Taking this three-fold look at the occupied grave, we have this three-fold perspective on this day in between, this day between the ages, between the old and the new. Viewed from Good Friday it is a day of shattered dreams, of disappointment. Viewed from Holy Saturday it is a day of waiting, of being still before God. Viewed from Easter Sunday it is a day of realizing how far God came in entering into human history.

Now he sends us out into the world. The Church is now the body of Christ, his ongoing presence in the world. Living in the world as the body of Christ, we are to remember that the One whose body we are is the one whose body was crucified, dead and buried; that the Lion has conquered by being the slain Lamb; that what we have to offer the world is weakness and foolishness and scandal. But this is the wisdom of God and the power of God. Through the cross and the tomb God has shown his great power and has confounded the wisdom of this age. Our boast in the Lord is of the one who was crucified, dead and buried.

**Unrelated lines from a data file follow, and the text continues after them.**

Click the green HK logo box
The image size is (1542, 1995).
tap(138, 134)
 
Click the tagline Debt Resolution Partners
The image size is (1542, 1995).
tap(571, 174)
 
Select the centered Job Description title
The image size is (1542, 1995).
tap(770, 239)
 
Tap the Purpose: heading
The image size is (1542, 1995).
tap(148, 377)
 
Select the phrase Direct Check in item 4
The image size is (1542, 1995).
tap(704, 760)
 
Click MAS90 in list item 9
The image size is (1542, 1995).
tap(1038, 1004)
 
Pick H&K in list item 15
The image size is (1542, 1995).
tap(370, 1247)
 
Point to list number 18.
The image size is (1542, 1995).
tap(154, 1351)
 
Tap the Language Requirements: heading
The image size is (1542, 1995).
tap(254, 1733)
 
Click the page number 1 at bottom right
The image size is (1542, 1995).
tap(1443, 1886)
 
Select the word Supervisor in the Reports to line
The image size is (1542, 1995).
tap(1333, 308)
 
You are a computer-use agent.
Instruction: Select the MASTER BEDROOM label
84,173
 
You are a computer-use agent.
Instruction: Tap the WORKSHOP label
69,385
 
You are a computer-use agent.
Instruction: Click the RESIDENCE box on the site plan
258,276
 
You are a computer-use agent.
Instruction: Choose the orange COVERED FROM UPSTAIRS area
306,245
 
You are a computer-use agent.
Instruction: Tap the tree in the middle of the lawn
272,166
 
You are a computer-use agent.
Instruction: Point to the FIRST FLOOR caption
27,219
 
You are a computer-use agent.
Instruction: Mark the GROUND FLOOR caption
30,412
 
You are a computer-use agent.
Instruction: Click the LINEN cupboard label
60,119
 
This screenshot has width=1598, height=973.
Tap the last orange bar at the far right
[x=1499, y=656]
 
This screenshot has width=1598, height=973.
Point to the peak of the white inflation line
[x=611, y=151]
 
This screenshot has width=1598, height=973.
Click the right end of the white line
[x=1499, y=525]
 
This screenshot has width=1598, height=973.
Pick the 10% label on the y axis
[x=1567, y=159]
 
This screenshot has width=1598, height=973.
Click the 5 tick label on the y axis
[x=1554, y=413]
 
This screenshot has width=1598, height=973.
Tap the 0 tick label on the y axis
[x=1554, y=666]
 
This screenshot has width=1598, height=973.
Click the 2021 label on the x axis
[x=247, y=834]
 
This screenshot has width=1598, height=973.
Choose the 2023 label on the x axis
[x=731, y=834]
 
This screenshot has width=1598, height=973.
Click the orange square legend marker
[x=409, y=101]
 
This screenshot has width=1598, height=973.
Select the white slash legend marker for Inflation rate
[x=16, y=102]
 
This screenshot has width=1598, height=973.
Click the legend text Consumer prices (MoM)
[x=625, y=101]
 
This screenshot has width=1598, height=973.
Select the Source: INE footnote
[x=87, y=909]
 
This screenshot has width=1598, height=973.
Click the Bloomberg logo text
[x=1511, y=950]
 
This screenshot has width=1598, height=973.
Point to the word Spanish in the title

Now may the God of peace who brought again from the dead our Lord Jesus, the great shepherd of the sheep, by the blood of the eternal covenant, equip you with everything good that you may do his will, working in us that which is pleasing in his sight, through Jesus Christ, to whom be glory forever and ever. Amen.
Hebrews 13:20-21

1. Richard Rohr, “Grieving as Sacred Space,” Sojourners (Jan-Feb 2002),

2. Alan E. Lewis, Between Cross and Resurrection: A Theology of Holy Saturday (Grand Rapids: Eerdmans, 2003), 66. My indebtedness to this remarkable book for its contribution to my thinking on Holy Saturday in general, and to this message in particular, extends far beyond this single quote.